(As I wrote that headline, I pictured a dancing newspaper boy biting a nickel to make sure it’s not wooden.)
I’ve discovered a small museum nearby, full to the rafters of old printing presses. It’s just up the road near Waukegan, Illinois, 40 minutes from me. It’s run by a kind, retired gentleman, and I’m headed up this afternoon to take a look. I’ll have the camera, which hopefully he’ll let me use.
As you can tell from my post a few days ago, I have a bit of a crush on letterpress printing. We started flirting back in 2000, when letterpress played hard to get. Too pricey a method for our low budget wedding announcements. But I knew we’d meet again.
“…in a little studio where we’d grow more strange by the day.“
I’m just beginning to pay attention to the process as the costs of the old presses are skyrocketing. Just think – a cottage industry really taking off… and it requires machines that were deemed obsolete and scrapped over three decades ago.
I’ve been thinking how much I’d like to create boxed notecards, etc. If all goes well, this side project could eventually allow Melissa to work with me at home, side by side in a little studio (where we’d grow more strange by the day.)
And if you’re thinking, “Bleh – who wants to place each tiny letter by hand?” well, listen to this. You can have high density polymer plates made of your text and images, so that essentially anything you can create in Photoshop becomes a three dimensional plate that accepts ink, pressing your image gently into the paper. I suppose the big old wooden cabinets full of tiny pieces of lead is more romantic – but I’m all about easing into a project these days.
And projects I’ve got.
Looking at my life from an outsider’s perspective, “Adventures in Letterpress” wouldn’t be the most apropos title for the next chapter in a life already full of fun hobbies and projects. Old Man Brad is already up to his waist in 1950’s Vespas, a 1920’s wooden canoe that needs finishing and a ‘63 Airstream that needs a lot of TLC. Not to mention eight old windows for our living room that need stripped, repainted and new sash hardware.

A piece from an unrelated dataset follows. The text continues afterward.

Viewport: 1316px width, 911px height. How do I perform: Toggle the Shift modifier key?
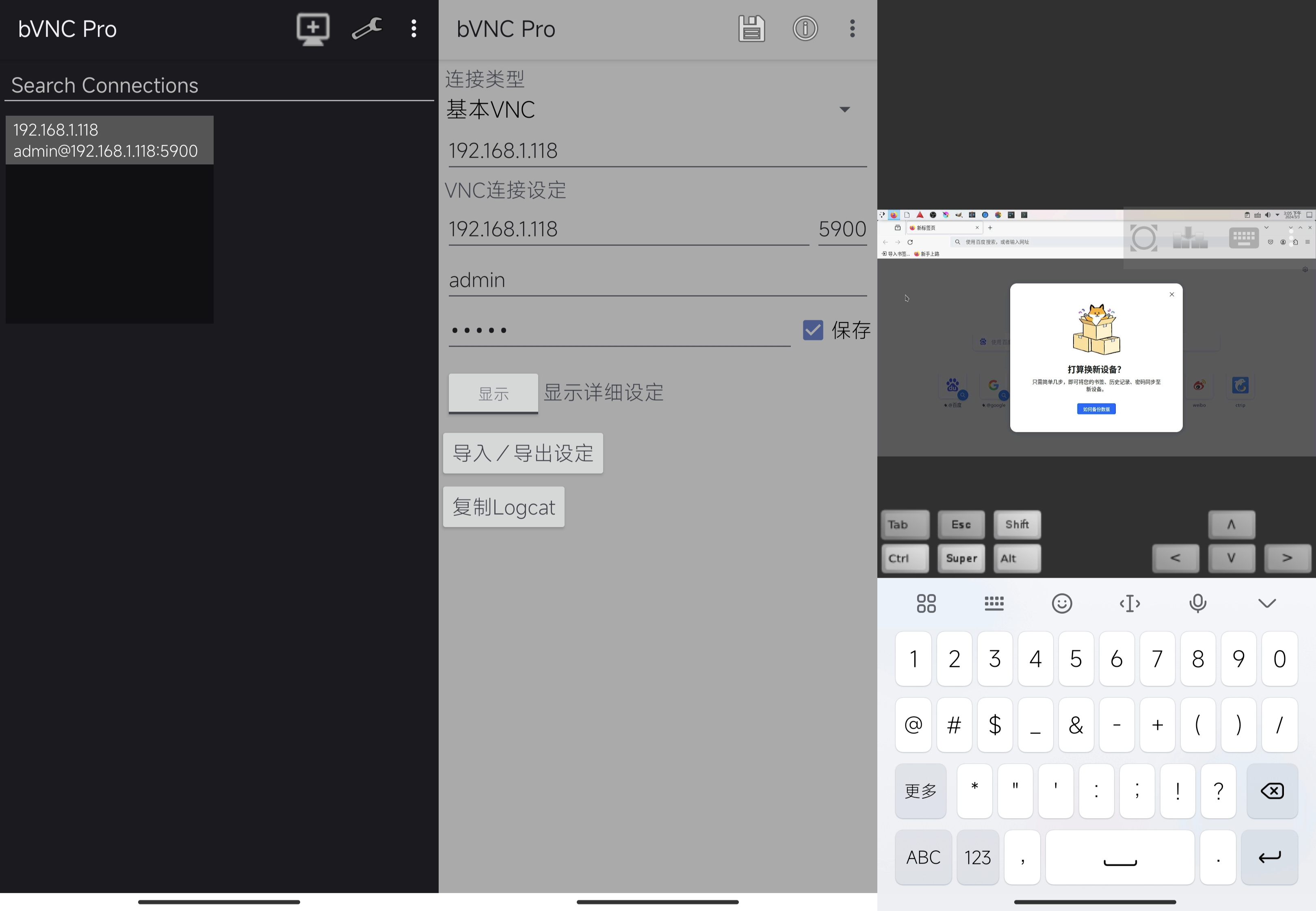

“We simply aren’t conventional people.“
But after unconsciously striving to be conventional for a very long time – the typical condo with typical furniture, eating at hip restaurants downtown and seeing the newest movies, I’m slowly accepting something about myself, and Melissa is realizing this about herself, as well. Melissa and I simply aren’t conventional people, and we’re not being fulfilled in following this conventional formula.
As our friends are moving to the suburbs and expanding their families, we’re daydreaming about packing up all our “projects” and buying 100 acres in rural Oregon. An idyllic setting near mountains and a big river, we sigh. We’ll build a bed and breakfast. A couple of rescued grehounds will lounge on the floor as we teach week-long classes in printmaking, ceramics and boatbuilding. All within a massive old barn turned studio.
For today though, I’m only going as far as Waukegan.